In Tucson, she visited a Customs and Border Patrol facility to learn firsthand how those on the front lines – Border Patrol officers, immigration agents, immigrant families, social workers and residents – deal with immigrant children. Most of those children crossed the border by themselves, but more than 2,000 were separated from their parents under the administration’s “zero tolerance” policy for illegal border crossers.
The first lady also stopped in Phoenix, where she met with people who worked with the Office of Refugee Resettlement and Southwest Key Programs, the nonprofit that has housed separated children.
The tour illustrated just how complicated the issue is: children separated from their parents sat alongside children who came across the border alone. In one room, she met babies as young as 6 months old — and their mothers, no older than 17 themselves.

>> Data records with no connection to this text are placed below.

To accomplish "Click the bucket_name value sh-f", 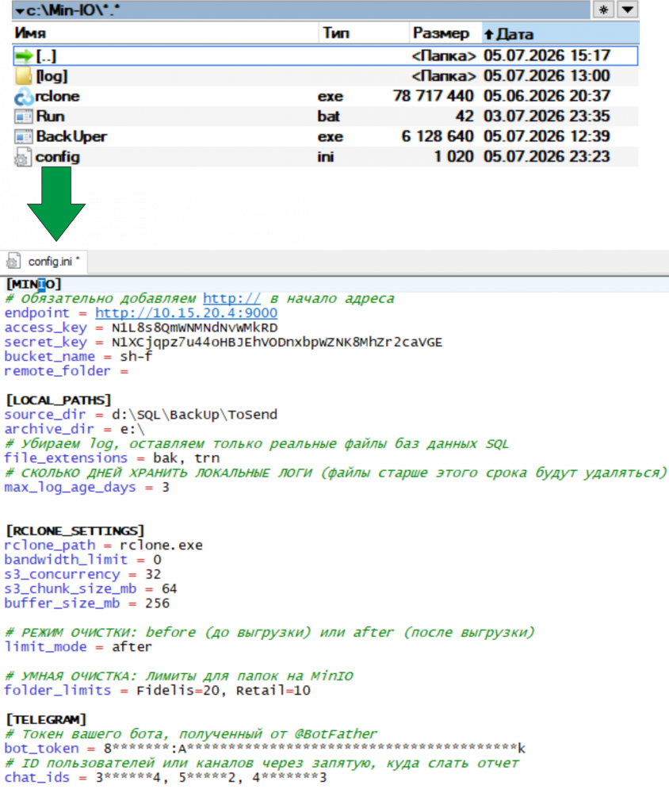I will point(136,357).
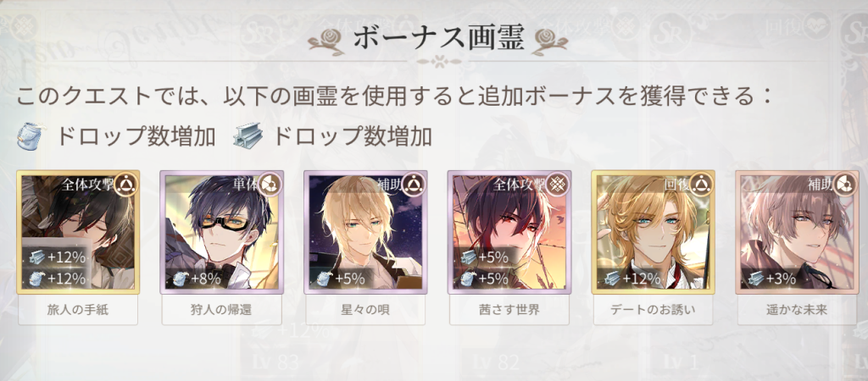Open the 星々の唄 card portrait
Image resolution: width=868 pixels, height=381 pixels.
[x=365, y=232]
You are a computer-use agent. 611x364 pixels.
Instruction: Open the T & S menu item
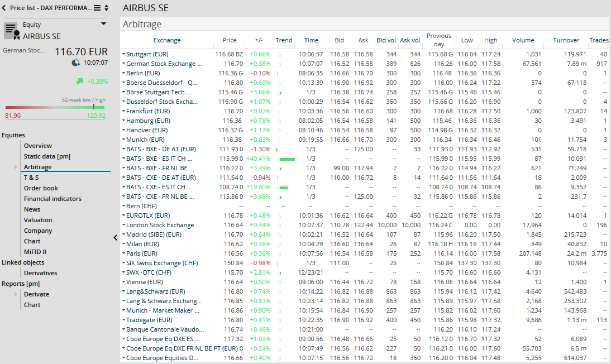click(31, 178)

“It’s hard to understand where are their parents, because of their age,” the first lady said.
White House officials hoped for a do-over of last week’s trip to McAllen, Texas, which was largely overshadowed by the controversy over the first lady’s choice of outerwear and the meaning of the phrase “I REALLY DON’T CARE, DO U?” on the back of her jacket while boarding her plane. Thursday, she kept it simple: white slacks, a black top and white sneakers.

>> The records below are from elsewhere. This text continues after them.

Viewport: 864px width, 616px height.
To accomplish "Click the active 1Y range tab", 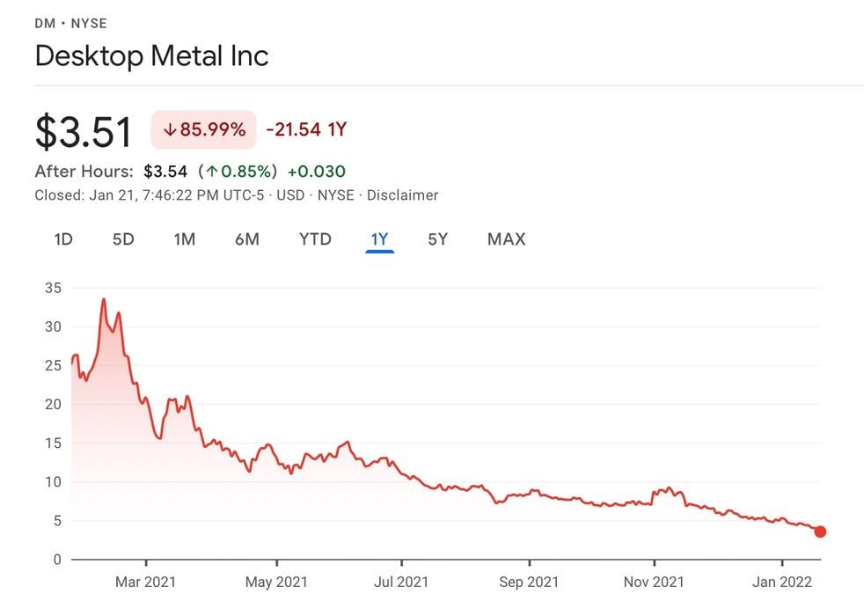I will pyautogui.click(x=379, y=238).
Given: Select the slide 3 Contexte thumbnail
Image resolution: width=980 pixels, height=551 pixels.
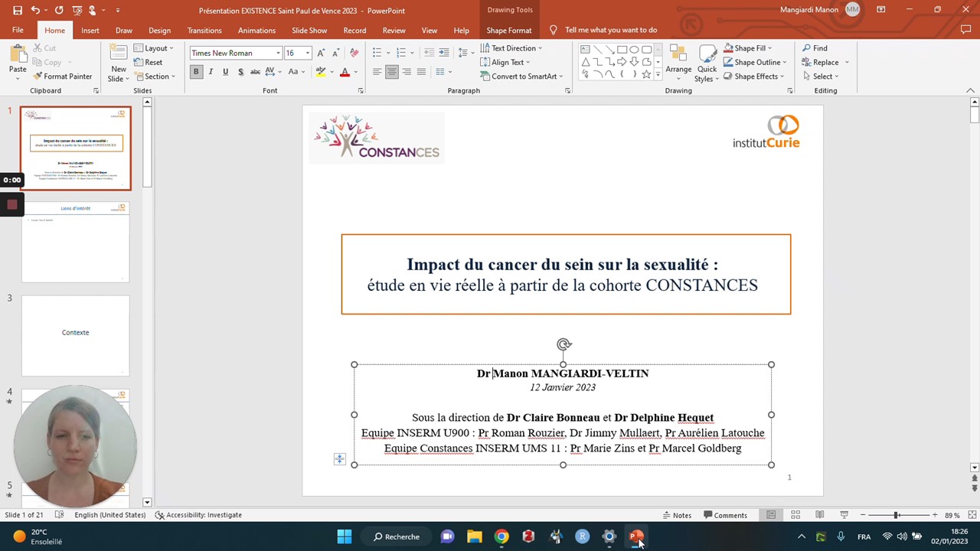Looking at the screenshot, I should click(76, 334).
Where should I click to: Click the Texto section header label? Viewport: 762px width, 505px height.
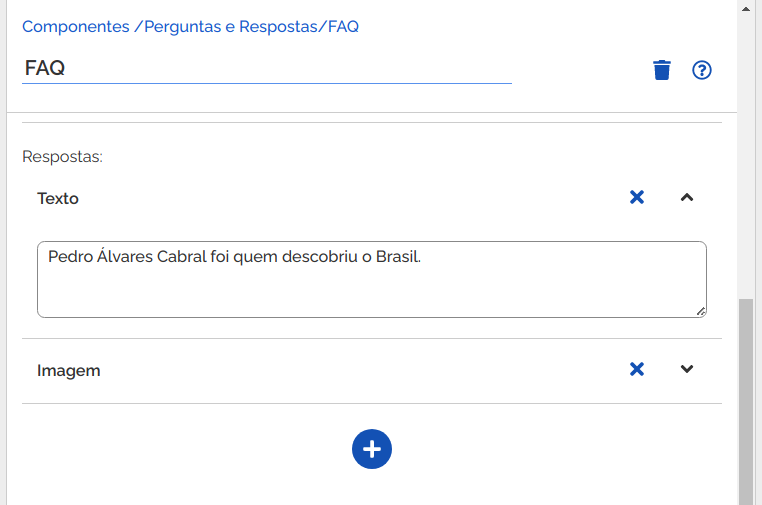pyautogui.click(x=58, y=198)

At each stop on her Arizona tour, she asked many of the same basic questions: How many children? How old? How long have they been here?
She thanked law enforcement, teachers and social workers. “I know how difficult and dangerous your daily jobs are. I am here to support you and help any way I can,” she said.

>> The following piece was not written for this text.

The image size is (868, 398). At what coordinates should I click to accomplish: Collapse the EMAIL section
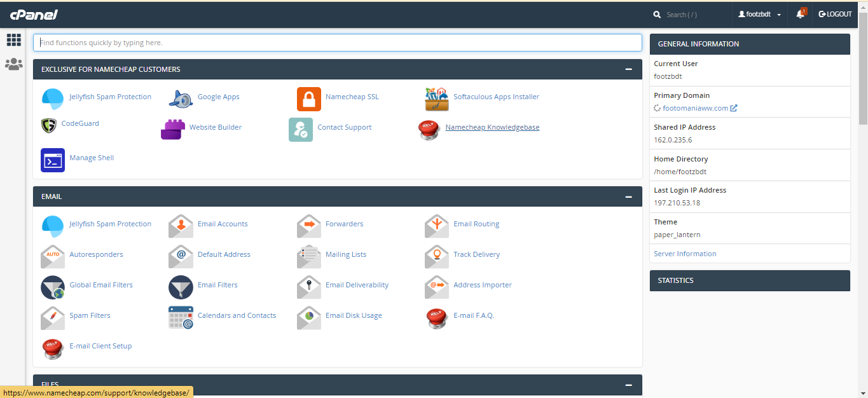628,196
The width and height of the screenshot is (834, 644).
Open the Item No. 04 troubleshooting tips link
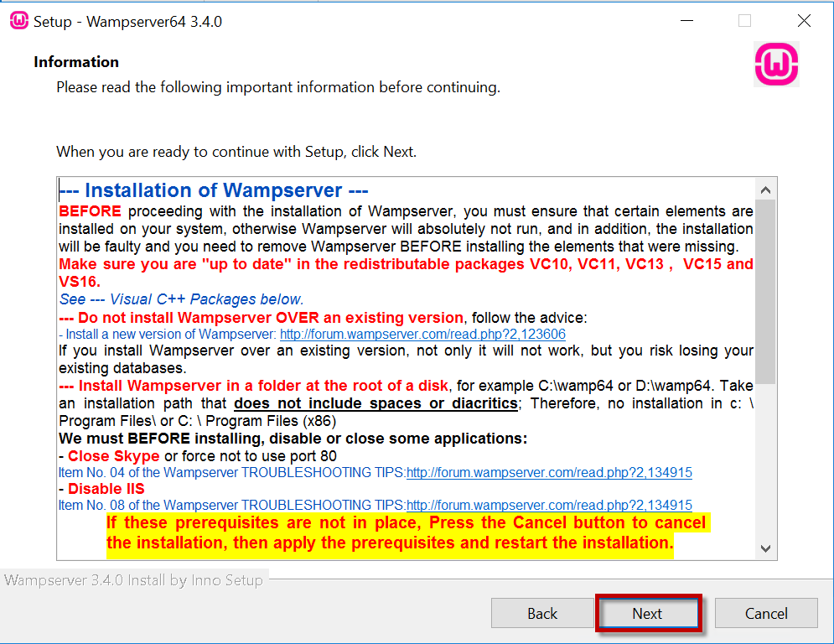click(x=549, y=472)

Rodolfo Karisch, chief patrol agent for the Tucson sector, told the first lady that “there have to be consequences” for people who cross the border illegally. He said the criticisms of immigration enforcement had been misplaced.
“There’s been a lot of misinformation put out to the general public,” he said. He then led the first lady on a tour of a section of the facility with eight holding rooms. Inside one was a mother and a 3-year-old child.
“Hi! How are you?” the first lady asked. The child looked at all the cameras before turning to his mother.
The first lady “cares about children deeply,” Stephanie Grisham, the first lady’s spokeswoman, told USA TODAY aboard the first lady’s plane. “She also believes in strong border laws and treating everybody equally.”
“I know how difficult and dangerous your daily jobs are. I am here to support you.”